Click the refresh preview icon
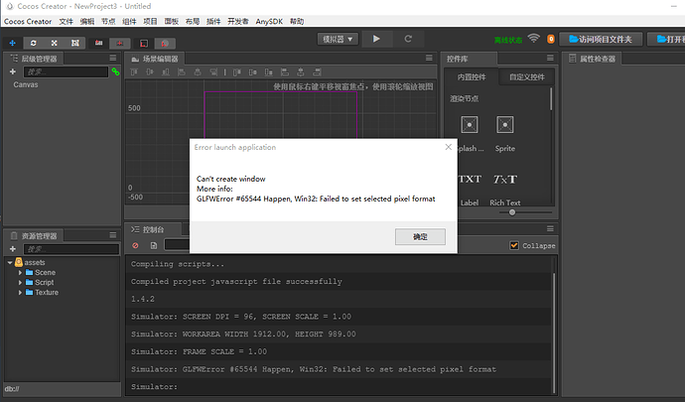This screenshot has height=402, width=685. click(x=408, y=39)
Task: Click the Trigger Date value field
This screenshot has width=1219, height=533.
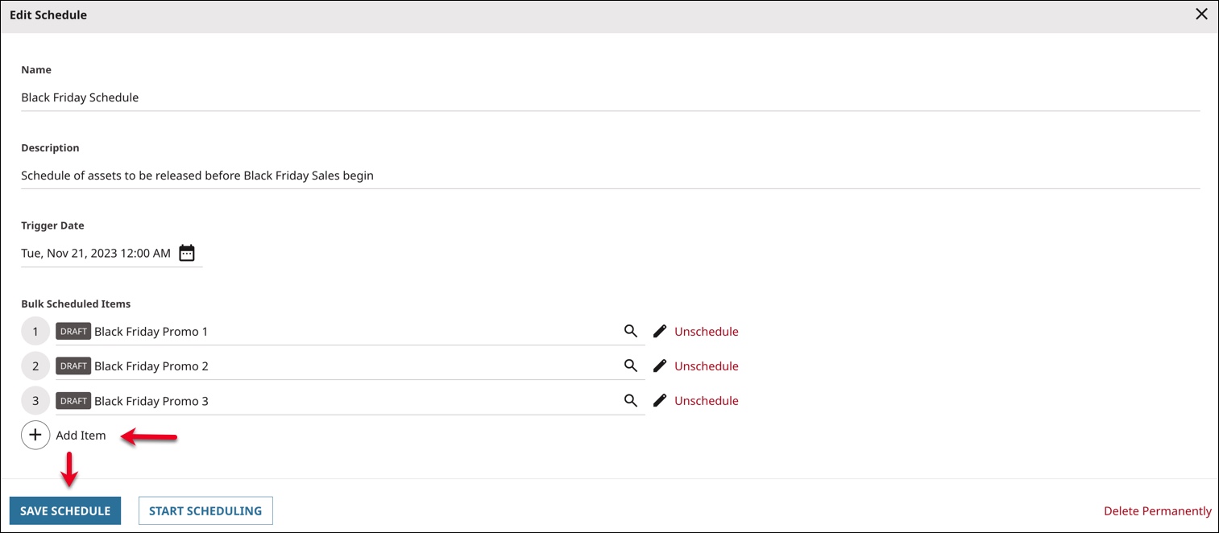Action: (x=96, y=253)
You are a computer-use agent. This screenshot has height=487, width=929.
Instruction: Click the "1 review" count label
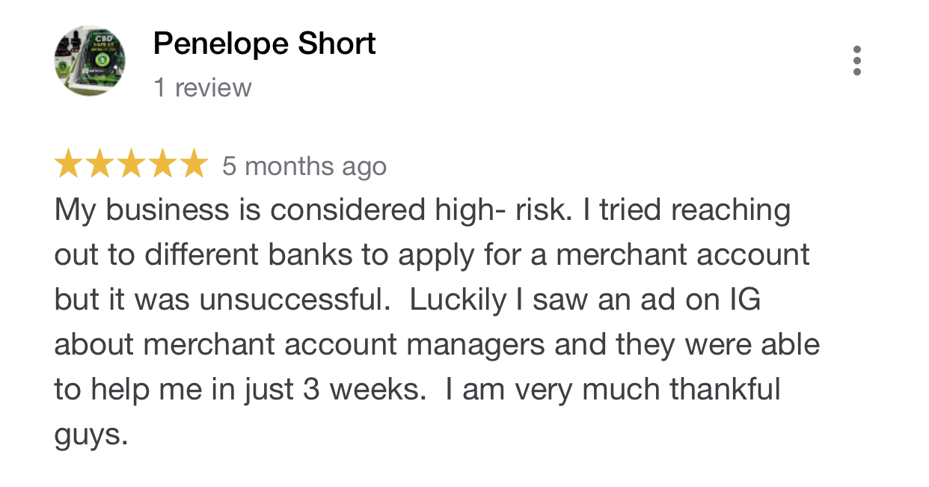pos(203,88)
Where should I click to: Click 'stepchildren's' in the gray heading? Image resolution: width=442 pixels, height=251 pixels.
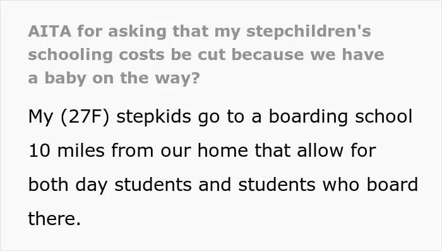click(x=308, y=32)
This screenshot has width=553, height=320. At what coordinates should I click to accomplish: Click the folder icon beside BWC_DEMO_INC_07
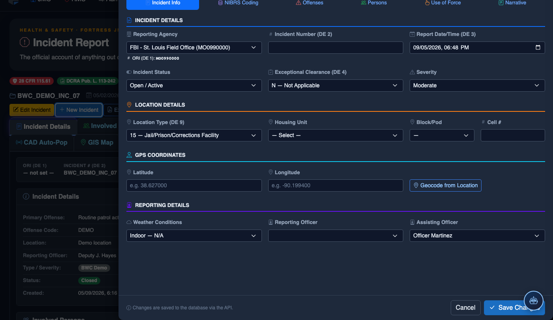click(x=13, y=96)
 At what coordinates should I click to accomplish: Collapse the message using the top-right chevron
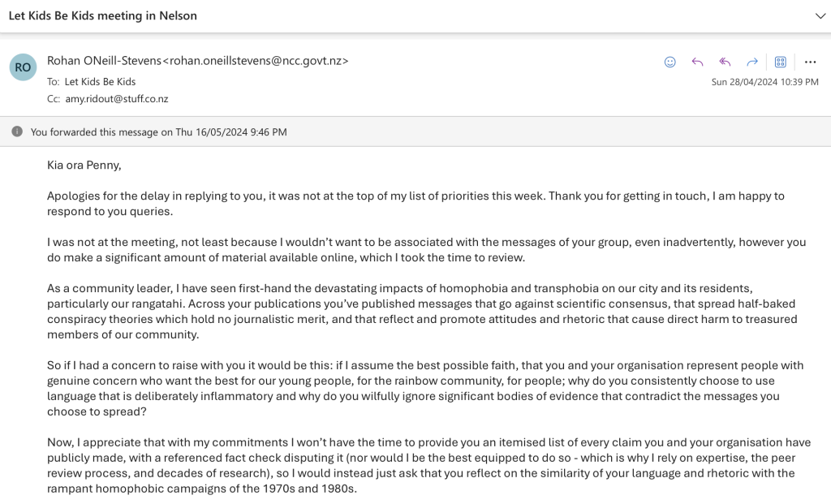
::::::::::
### [WORK INSTRUCTIONS]
Reproduce the listing verbatim, and keep the pictures out of the copy.

### [WRITTEN RESPONSE]
Click the refresh preview icon
This screenshot has height=402, width=685. click(x=408, y=39)
Task: Click the Trigger Date value field
This screenshot has width=1219, height=533.
Action: (x=96, y=253)
You are a computer-use agent. This screenshot has height=487, width=929.
Instruction: Click the "1 review" count label
pos(203,88)
Where should I click to: Click 'stepchildren's' in the gray heading? Image resolution: width=442 pixels, height=251 pixels.
click(x=308, y=32)
This screenshot has width=553, height=320. At what coordinates should I click to accomplish: Click the folder icon beside BWC_DEMO_INC_07
click(x=13, y=96)
 At what coordinates should I click to accomplish: Collapse the message using the top-right chevron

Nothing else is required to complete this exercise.